Required actions:
(1) Decide whether each statement agrees with the account of Housing First in San Francisco: (a) the writer received a Section 8 voucher; (b) the writer became addicted to fentanyl; (c) the writer overdosed within weeks in the new apartment. Answer yes or no for each and quote the exact words that settle it.
(2) Carry the account of Housing First in San Francisco further, picking up after its final sentence.

Amber Richmond with her dog Duchess

In San Francisco, we are told that “Housing First” is the ultimate cure. But for years, I lived on the dark side of that promise. I was awarded a Section 8 voucher — the “golden ticket” — but without accountability, it became a license to disappear into my addiction. When I was awarded housing, no one ever asked how I would manage my heroin and crystal meth habits. I got the key, walked inside, and just kept using, except now I was doing it behind a closed door, alone.

Within weeks, I was overdosing in my brand-new apartment. I’d wake up with black eyes after knocking myself out cold. I was “housed,” but I was dying. A roof doesn’t fix a needle in your arm.

Stopping is a mountain that feels impossible to climb when you can walk out your door and find drugs on any street corner in your neighborhood. In San Francisco, it is literally that easy: if you are “cute enough,” you can just ask a person on the street to share a smoke of “fetty,” and the cycle starts all over again. I thankfully never got into fentanyl, but anytime my heroin was laced with some, I woke up in the hospital or with black eyes.

When I was awarded housing, no one ever asked how I would manage my heroin and crystal meth habits. I got the key, walked inside, and just kept using, except now I was doing it behind a closed door, alone.

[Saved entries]

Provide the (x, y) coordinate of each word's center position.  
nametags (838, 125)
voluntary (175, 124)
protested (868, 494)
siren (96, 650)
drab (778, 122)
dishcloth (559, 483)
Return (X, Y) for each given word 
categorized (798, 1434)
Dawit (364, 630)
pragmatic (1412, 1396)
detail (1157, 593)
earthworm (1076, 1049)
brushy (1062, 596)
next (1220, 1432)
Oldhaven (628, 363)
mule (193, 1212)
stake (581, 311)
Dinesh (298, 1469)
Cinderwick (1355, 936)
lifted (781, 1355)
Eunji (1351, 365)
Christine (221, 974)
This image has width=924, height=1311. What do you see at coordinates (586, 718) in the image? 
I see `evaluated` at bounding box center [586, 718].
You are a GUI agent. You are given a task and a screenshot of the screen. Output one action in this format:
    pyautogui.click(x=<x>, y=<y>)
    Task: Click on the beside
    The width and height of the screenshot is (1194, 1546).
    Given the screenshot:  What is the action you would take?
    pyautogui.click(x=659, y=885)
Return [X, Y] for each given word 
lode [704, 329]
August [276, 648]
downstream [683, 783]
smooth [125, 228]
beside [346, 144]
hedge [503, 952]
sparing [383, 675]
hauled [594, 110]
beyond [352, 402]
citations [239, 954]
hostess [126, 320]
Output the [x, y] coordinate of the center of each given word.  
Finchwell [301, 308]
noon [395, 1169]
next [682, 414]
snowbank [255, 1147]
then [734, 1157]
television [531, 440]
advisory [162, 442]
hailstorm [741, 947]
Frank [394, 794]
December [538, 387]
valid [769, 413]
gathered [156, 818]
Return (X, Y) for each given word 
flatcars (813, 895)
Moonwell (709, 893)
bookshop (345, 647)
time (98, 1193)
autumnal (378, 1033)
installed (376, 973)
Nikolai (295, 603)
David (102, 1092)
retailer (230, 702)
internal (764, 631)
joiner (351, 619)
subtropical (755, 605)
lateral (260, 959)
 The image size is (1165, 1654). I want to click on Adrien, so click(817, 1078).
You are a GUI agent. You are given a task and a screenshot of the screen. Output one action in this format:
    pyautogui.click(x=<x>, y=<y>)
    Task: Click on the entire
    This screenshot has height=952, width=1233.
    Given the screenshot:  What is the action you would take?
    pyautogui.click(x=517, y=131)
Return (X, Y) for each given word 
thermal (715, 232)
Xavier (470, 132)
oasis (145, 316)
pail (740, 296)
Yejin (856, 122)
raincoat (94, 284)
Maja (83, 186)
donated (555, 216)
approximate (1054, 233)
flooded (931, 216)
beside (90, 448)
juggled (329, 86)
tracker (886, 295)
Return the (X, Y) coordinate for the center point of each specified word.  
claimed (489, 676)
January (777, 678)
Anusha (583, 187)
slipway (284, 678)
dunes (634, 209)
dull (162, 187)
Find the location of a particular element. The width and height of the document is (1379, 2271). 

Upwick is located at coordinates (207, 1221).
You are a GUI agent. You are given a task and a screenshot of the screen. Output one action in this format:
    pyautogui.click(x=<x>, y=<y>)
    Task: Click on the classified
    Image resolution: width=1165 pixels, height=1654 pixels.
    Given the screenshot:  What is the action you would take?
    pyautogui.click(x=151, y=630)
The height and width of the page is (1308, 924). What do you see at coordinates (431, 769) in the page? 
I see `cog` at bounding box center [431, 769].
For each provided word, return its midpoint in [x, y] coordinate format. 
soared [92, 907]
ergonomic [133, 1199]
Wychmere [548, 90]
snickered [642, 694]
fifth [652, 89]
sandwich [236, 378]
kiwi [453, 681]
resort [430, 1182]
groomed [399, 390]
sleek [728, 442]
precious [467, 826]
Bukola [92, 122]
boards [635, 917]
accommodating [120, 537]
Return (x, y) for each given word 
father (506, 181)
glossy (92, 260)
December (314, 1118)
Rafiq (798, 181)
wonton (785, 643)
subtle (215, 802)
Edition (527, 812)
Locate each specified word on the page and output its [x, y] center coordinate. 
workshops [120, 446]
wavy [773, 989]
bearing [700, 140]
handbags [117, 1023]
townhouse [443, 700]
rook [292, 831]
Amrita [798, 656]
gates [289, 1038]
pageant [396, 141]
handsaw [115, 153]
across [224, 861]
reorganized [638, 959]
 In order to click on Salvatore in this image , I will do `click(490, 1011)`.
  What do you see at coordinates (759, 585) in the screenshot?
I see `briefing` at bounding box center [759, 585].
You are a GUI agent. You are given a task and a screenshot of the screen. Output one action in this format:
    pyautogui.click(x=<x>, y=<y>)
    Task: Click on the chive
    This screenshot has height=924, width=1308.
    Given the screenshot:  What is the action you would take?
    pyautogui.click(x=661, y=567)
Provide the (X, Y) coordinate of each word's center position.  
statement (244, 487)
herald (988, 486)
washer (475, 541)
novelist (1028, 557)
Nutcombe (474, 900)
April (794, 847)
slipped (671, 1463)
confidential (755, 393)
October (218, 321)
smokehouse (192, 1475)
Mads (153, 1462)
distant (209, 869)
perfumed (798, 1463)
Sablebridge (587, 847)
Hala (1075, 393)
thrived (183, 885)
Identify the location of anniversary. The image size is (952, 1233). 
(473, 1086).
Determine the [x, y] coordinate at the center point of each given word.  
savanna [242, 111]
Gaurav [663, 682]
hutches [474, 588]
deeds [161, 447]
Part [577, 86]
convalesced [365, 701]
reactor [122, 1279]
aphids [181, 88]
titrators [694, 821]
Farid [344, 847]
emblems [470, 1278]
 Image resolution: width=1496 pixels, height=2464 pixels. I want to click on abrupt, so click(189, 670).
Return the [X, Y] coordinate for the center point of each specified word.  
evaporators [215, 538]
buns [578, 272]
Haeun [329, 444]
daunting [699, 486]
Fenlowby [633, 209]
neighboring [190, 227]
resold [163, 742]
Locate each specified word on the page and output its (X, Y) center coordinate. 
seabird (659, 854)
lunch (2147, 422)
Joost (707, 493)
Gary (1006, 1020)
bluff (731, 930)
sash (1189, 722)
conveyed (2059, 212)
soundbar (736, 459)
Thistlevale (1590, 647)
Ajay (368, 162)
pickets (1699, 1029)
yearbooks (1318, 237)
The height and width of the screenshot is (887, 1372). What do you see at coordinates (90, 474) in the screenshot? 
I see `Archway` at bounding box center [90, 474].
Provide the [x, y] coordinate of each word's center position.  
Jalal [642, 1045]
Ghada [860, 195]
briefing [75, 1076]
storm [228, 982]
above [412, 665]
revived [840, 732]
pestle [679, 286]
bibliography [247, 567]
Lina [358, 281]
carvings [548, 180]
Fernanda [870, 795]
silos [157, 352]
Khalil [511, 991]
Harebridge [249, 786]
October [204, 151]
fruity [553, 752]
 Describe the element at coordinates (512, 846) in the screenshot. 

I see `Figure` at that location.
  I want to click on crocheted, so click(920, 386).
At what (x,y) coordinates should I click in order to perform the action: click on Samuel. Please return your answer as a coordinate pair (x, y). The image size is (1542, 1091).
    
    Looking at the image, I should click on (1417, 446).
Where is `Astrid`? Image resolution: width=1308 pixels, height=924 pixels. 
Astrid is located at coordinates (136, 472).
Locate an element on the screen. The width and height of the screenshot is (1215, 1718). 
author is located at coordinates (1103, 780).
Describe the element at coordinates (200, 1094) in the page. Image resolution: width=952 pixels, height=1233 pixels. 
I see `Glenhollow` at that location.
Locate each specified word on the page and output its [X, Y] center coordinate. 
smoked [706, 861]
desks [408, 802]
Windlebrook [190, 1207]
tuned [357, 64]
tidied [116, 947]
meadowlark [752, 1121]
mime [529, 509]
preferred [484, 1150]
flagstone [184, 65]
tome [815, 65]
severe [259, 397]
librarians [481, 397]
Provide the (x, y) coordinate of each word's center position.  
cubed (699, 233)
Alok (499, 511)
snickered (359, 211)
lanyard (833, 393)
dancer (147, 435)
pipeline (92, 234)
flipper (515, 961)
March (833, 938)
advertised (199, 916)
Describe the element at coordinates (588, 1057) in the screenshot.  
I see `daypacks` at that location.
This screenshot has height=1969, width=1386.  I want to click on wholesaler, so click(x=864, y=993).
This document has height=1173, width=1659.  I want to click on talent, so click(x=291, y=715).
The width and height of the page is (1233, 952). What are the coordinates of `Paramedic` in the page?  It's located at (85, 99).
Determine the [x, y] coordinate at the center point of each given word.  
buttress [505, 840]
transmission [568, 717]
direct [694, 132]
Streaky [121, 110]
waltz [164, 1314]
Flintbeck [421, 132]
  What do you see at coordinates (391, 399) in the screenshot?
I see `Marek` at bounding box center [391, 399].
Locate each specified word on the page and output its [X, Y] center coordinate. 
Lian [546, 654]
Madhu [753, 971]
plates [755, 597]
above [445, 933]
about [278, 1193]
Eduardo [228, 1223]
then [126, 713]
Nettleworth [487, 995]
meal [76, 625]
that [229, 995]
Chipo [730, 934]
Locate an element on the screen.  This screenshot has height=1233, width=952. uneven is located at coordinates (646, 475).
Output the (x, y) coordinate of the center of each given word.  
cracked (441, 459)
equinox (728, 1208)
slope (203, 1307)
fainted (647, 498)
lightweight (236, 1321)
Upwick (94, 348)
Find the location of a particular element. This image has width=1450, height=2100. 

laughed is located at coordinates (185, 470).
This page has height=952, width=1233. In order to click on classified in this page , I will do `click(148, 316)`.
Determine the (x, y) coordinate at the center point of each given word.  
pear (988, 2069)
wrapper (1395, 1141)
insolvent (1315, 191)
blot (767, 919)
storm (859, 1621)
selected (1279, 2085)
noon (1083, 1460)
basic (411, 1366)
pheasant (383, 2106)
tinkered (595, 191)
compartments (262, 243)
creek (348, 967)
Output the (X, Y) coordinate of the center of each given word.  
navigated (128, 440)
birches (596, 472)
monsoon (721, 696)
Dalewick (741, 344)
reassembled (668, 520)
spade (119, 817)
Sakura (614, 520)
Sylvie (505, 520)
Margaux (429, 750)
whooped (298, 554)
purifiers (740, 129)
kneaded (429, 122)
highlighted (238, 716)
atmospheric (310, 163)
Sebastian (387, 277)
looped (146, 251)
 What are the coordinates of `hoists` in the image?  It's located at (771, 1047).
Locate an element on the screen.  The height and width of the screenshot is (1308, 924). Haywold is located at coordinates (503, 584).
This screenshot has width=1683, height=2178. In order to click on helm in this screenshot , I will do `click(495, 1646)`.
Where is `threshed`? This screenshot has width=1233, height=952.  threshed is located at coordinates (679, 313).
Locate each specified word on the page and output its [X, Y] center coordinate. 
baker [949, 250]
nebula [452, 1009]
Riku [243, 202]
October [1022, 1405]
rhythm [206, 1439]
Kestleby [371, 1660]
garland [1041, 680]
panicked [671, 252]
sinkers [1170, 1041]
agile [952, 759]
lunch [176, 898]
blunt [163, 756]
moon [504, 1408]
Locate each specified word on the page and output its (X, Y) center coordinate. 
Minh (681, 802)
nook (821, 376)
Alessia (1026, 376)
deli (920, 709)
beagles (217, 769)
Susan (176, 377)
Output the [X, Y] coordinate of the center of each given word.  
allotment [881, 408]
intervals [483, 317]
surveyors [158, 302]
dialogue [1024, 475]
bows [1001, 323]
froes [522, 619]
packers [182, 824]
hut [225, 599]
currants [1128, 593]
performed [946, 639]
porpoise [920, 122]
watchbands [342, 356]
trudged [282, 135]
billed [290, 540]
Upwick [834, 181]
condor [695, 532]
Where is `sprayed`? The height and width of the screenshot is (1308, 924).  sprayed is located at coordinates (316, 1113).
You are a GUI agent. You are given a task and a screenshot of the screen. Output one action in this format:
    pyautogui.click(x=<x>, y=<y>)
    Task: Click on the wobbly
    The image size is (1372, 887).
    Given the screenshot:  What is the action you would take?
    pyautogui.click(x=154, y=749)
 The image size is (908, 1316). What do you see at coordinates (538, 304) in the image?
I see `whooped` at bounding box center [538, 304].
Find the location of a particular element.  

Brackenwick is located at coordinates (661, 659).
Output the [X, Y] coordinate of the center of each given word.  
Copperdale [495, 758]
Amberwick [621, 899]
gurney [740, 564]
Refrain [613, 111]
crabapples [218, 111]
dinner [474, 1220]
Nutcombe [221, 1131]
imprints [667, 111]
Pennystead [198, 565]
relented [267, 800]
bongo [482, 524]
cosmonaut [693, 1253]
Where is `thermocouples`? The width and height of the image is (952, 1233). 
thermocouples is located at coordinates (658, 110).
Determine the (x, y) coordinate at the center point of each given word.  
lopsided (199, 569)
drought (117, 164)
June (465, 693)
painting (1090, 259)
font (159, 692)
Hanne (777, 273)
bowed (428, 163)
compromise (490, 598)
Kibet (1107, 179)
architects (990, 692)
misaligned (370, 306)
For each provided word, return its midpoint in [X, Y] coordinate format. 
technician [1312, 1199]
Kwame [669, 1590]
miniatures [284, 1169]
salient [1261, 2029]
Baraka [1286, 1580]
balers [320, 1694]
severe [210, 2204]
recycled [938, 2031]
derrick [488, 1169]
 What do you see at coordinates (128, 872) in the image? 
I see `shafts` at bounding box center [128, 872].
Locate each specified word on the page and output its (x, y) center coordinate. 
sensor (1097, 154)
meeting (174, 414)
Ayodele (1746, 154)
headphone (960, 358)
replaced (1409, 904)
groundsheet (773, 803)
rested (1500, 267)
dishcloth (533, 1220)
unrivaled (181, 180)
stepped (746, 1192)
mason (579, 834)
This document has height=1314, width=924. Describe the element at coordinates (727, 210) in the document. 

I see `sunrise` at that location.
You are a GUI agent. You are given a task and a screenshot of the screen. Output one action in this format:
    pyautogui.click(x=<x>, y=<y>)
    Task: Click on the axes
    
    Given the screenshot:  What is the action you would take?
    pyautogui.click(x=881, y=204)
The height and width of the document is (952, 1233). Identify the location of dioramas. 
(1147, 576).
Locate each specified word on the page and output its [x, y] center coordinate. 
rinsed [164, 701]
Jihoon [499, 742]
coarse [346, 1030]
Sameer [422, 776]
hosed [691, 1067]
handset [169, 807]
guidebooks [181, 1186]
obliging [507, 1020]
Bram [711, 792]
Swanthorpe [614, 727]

Responses:
(1)
(a) Yes: "I was awarded a Section 8 voucher"
(b) No: "I thankfully never got into fentanyl"
(c) Yes: "Within weeks, I was overdosing in my brand-new apartment."

(2)
Amber Richmond

Every time I shot up, I knew I was killing myself, but I still couldn’t stop. I would look at my pets and start to cry because I knew that if I didn’t stop, I would die — and I was terrified of where they would go without me. I’d sit in my room in tears, fed up and angry at myself, angry at the person I’d become, the person I lost, and trapped in a body that wouldn’t obey my heart.

My addiction led me to open-heart surgery. Not once, but twice. By June 2025, I was diagnosed with pulmonary hypertension. I was 32, and my body was failing because I had been handed housing without a plan for help.

The cost of my addiction wasn’t just my health; it was my family. While I was running the streets of San Francisco, boosting to survive and chasing a high, I lost my mom and my grandma. They died while I was still homeless and using. I never got to say goodbye. I never got to look them in the eye and say I was sorry for the hell I put them through — the stealing, the lying, and the absence. That is a weight I will carry forever.

But if they could see me now, I know they would be proud.

Amber Richmond with foster dog Duke (left) and her dog Duchess (right).

The turning point was unexpected: The Taylor Swift Eras Tour. I had tickets for the show in London on my 32nd birthday. I knew I couldn’t get through international travel or experience the music if I was chasing a fix. I wanted to feel it all.

In June 2024, I surrendered. I got on Sublocade (Buprenorphine). I wanted to be sober for that concert, and standing in Wembley Stadium, crying and singing along with 90,000 other people, I realized I wanted to live more than I wanted to use.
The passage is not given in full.